_Brief:_ Among the entries, find each line that includes the string "agent" and list it.

^^^^^^^^

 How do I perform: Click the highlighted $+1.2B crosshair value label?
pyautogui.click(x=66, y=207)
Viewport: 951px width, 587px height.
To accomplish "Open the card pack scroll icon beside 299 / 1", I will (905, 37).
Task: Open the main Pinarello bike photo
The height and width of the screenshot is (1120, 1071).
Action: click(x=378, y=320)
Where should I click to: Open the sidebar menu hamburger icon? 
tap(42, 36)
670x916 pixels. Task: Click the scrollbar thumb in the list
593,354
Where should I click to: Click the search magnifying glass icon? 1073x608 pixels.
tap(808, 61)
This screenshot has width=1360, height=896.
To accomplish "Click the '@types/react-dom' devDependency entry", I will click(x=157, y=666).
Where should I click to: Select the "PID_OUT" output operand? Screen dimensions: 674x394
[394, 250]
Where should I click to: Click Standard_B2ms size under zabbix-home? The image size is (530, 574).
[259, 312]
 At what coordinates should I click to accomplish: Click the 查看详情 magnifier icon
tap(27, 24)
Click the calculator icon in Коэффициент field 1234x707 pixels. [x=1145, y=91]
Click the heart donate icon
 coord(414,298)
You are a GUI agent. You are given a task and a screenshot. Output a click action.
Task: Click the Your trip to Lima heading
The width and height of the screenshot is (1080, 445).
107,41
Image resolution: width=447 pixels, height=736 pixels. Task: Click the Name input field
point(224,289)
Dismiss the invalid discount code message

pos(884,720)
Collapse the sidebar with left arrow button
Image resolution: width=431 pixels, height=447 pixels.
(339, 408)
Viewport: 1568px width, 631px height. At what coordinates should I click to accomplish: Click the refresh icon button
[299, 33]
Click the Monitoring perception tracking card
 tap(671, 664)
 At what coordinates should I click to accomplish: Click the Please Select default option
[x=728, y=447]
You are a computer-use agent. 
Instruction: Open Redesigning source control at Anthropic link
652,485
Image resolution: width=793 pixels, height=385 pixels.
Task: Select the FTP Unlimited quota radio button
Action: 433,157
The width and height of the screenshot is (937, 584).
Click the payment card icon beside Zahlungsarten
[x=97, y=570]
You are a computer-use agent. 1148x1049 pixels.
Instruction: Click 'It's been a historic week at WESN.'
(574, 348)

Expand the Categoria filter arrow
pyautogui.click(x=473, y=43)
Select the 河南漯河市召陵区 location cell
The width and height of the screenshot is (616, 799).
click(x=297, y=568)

^^^^^^^^

_Task solution:_
You are a GUI agent. You are given a task and a screenshot. Output a click action.
You are a computer-use agent. 
You are a computer-use agent. 1148x1049 pixels.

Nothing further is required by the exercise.